## [Collected data]

● ● ●

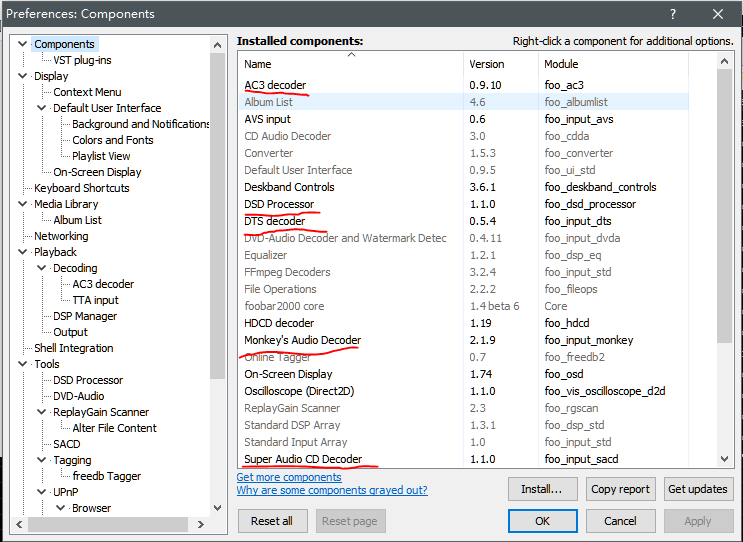This screenshot has width=743, height=542.
Task: Open 'Why are some components grayed out?' link
Action: [332, 490]
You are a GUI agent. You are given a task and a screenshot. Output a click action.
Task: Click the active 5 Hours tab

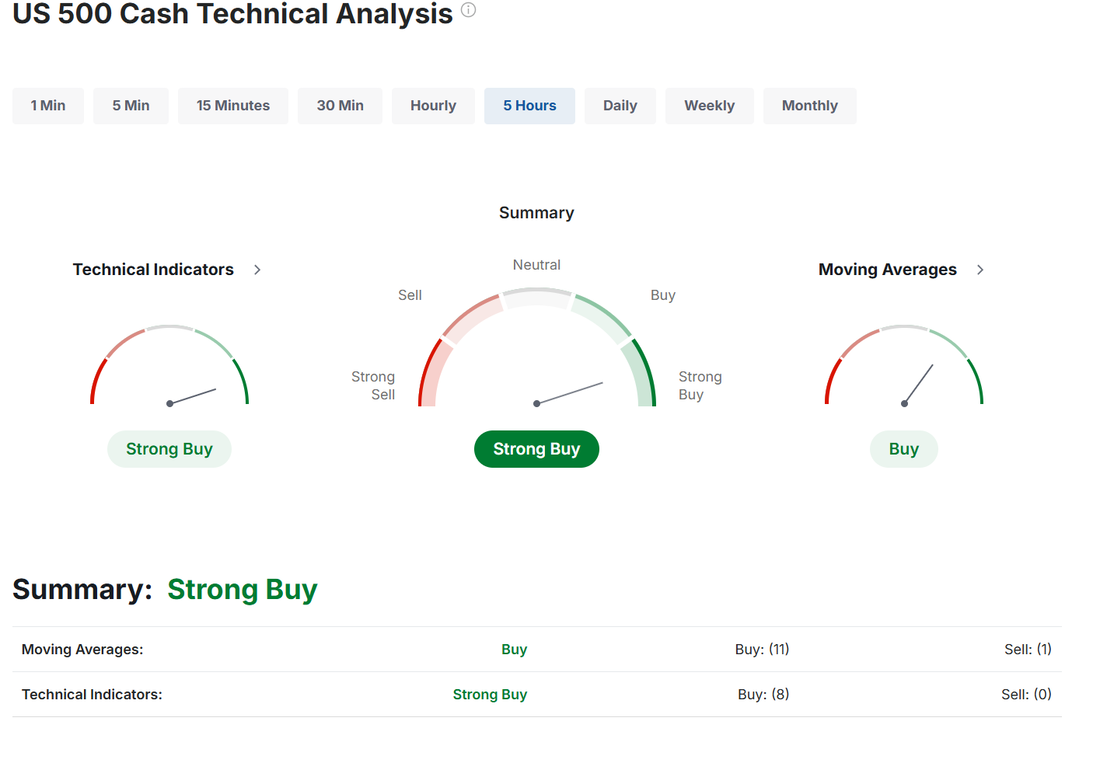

● ● ●

## [Try it]
Reproduce the lines from the line with "You are a GUI" through the last line of the entries exactly, including both ends and excluding pictures.

## [Exercise result]
You are a GUI agent. You are given a task and a screenshot. Output a click action.
Task: Click the active 5 Hours tab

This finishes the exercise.